From the Journals of Krenn Elias, Court Anthropologist
After a successful trip through the Barrens, I have at last reached the Eastern Forests of the Shimmering Lands. As requested by the queen, I will study the habits of the many elemental fey that roam these lands. The forestfolk, reclusive sonic elementals, are rumored to live in this forest. I have every hope of tracking them to record their habits.
|Where the forestfolk hide
I am deep within the Eastern Forests now, but so far I have seen only a few dryads, will o'wisps and sprites. Occasionally I hear the sound of gibberish floating down from the tops of the trees, but when I use my spyglass, all I see are birds and squirrels.
No forestfolk today.
No forestfolk today.
Nothing today but birds, vixen and squirrels. One of the squirrels decided to take an interest in my hiding place. I got a nice sketch of him for my book before enjoying a tasty squirrel stew.

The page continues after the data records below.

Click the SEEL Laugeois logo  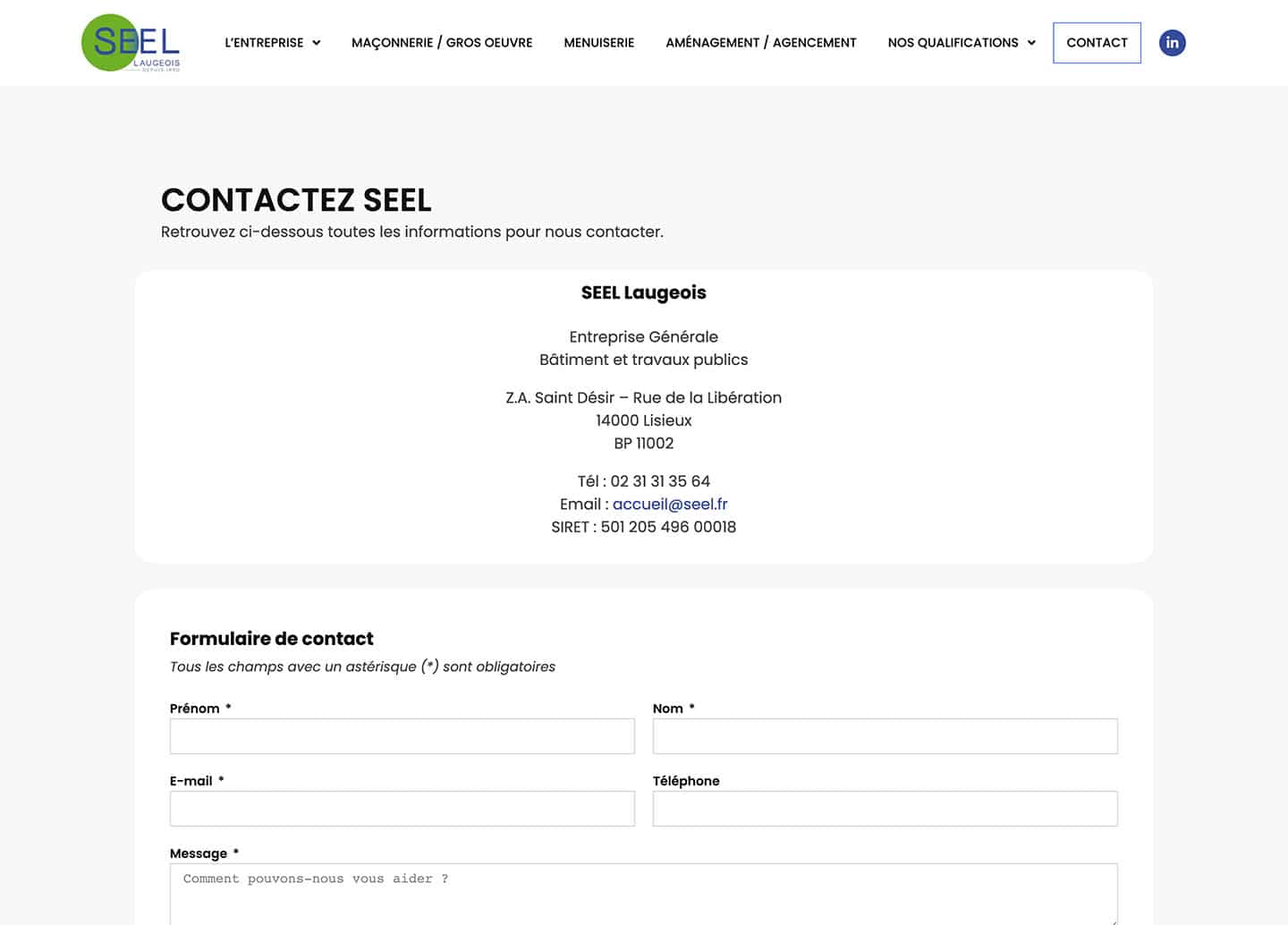point(131,43)
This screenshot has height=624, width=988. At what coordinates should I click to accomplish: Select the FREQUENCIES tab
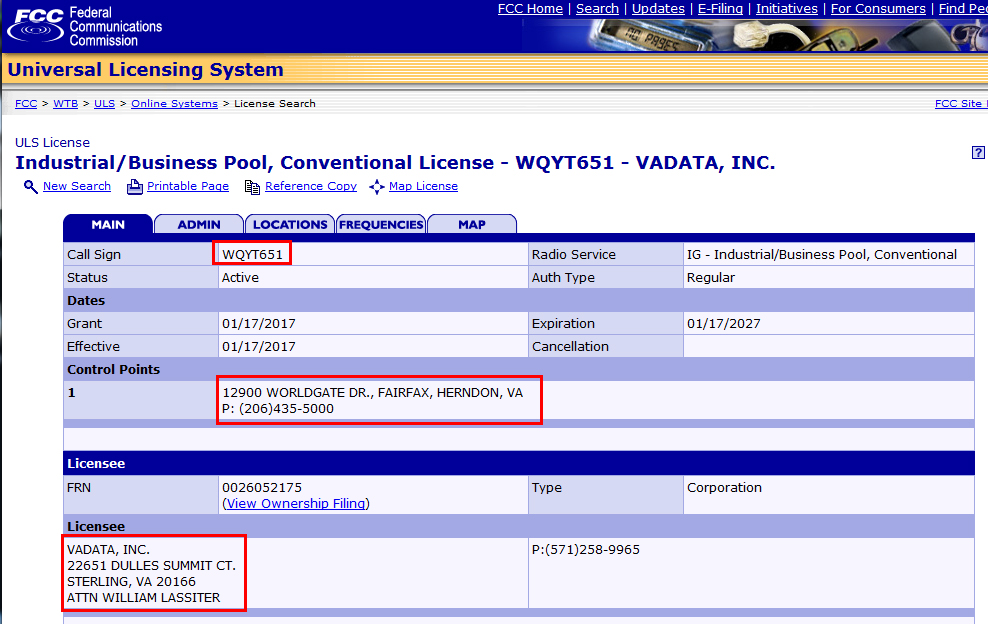tap(381, 224)
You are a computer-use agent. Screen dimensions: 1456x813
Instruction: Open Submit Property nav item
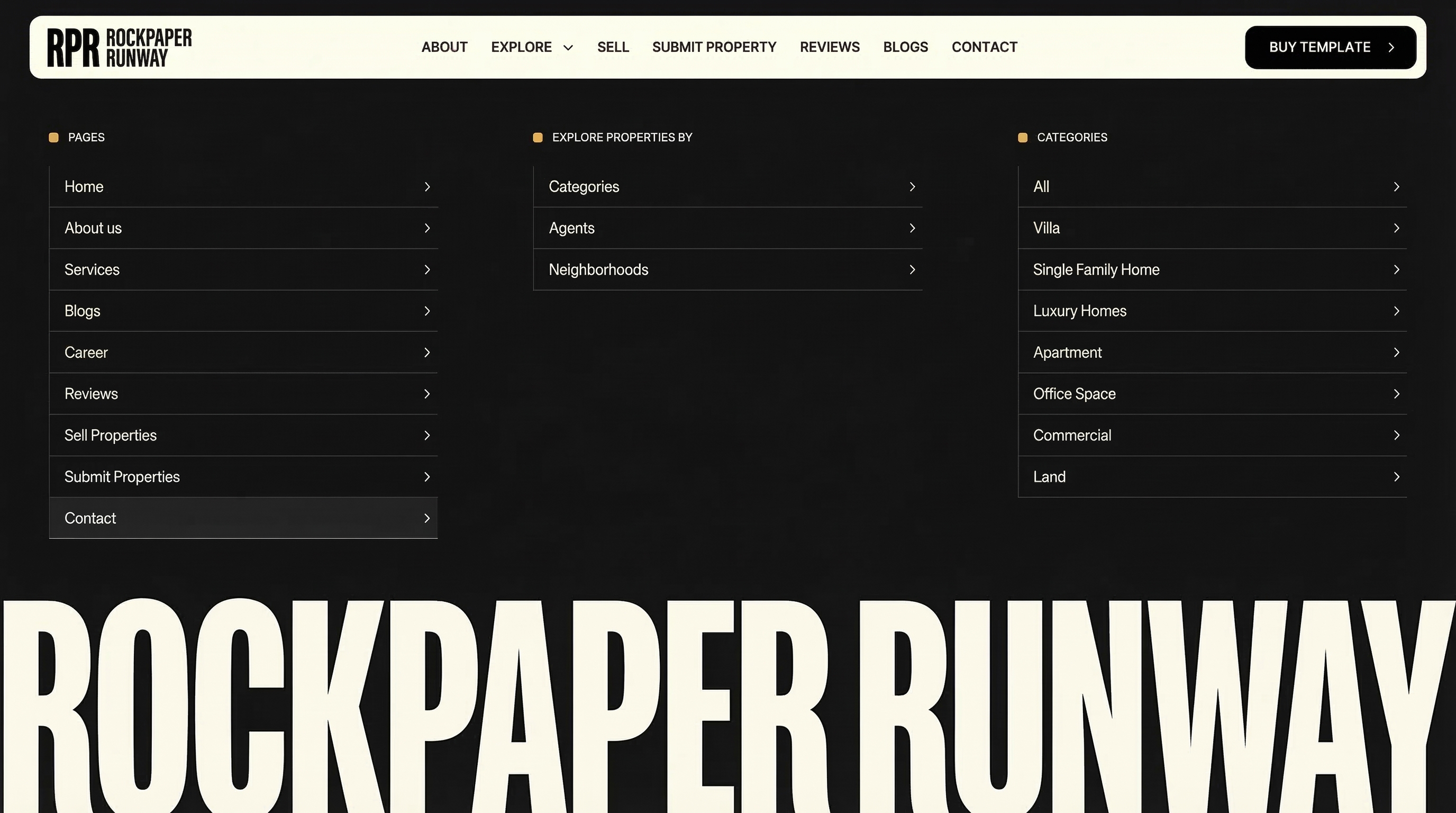(714, 47)
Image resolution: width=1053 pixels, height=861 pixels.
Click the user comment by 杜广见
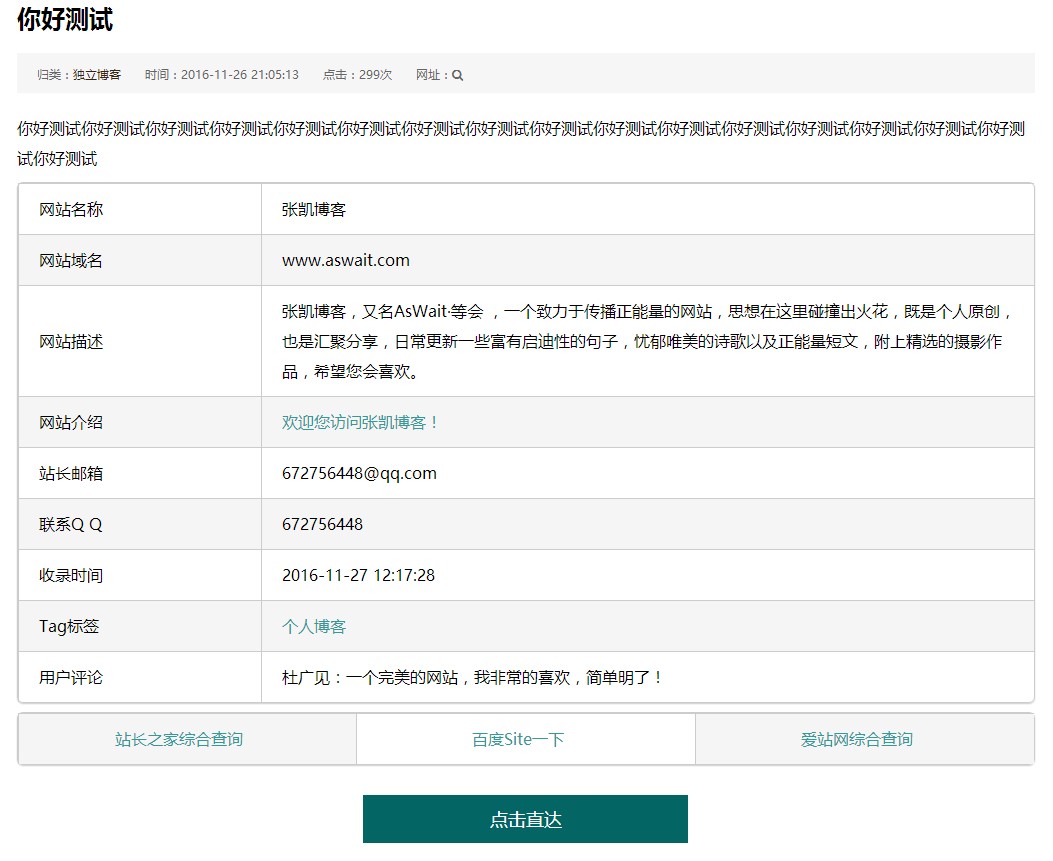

I decided to move further into the forest and had a stroke of luck. While looking for a new hiding place, I ran across an ingenious trap hanging from a branch. It appears to be a normal vine, but if you look closely, you can see the pull mechanism in the tree above. I think this will be the perfect place to watch for the forestfolk.
I was awakened this morning by the sound of yipping. As I looked out of the bushes, I saw a fox caught in the vine trap. After several minutes, a small figure dressed in furs, with a necklace of teeth around her (?) neck, appeared on the branch above. After looking at her for a few moments, I realized why these fey were so difficult to spot. Her ruddy skin, rather than being a single shade, was a splatter of browns, reds, and the occasional spot of green. She blended so closely with her environment that it was difficult to distinguish her from the larger leaves.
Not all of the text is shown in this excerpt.